What does a Pollinator do? Pollinators, such as bees, butterflies, moths, beetles and other insects, as well as some birds and bats, play a critical role in flowering plant reproduction throughout the world. Most of the time, pollination is accidental. An animal will land on a flower to drink its nectar and when they land, a bit of pollen sticks to their body. Then, each time it lands on the next flower, some of that pollen falls off and into the new flower, causing fertilization. After pollen fertilizes the flower, fruits and seeds begin to grow.
Why are Pollinators so important? Without pollinators, most natural ecosystems would collapse. An astounding 75% of the world’s flowering plants depend on pollinators to produce their fruits and seeds, while 35% of the world’s food crops depend on pollination. That means literally one of every three bites of food you take is thanks to a bee, a moth, or even a fly. Did we say a fly? That’s right! Chocolate comes from the cacao tree, which is entirely pollinated by flies!
Today, despite this crucial role, many pollinator species are declining throughout their range. Threats include habitat loss and fragmentation, invasive species, pesticide use, climate change, and disease. One pollinator, particularly at risk, is the iconic North American monarch butterfly (Danaus plexippus), which is one of our most recognizable butterfly species, due to its distinctive orange and black markings. The monarch is considered especially vulnerable, due to fact that its larva (caterpillar) feeds exclusively on milkweed. Milkweed species are rapidly declining, largely due to habitat loss and overuse of herbicides.
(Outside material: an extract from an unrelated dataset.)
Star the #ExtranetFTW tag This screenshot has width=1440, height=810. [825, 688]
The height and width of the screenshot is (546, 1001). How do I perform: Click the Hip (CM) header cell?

How is your Zoo helping Pollinators? The Birmingham Zoo supports the conservation of pollinators and their habitats through our certified Monarch Waystation and through the use of pollinator-friendly plants throughout the Zoo. We have created a habitat for monarchs by planting milkweed and in 2020, we had both monarch caterpillars and adults at our waystation. We also provide additional pollinator-friendly plants for other types of butterflies, as well as bees, hummingbirds, and more. Did you know that the Zoo has a honeybee colony? The colony is located in one of our behind-thescenes areas and
regularly produces honey! During spring and summer, our bees use clover and wildflowers in the areas surrounding their hives for food. In the winter, they use their own honey as a food source and staff occasionally need to feed them supplemental sugar water. Rain or shine, we have a dedicated team of Zoo employees that care for our honeybees all year round.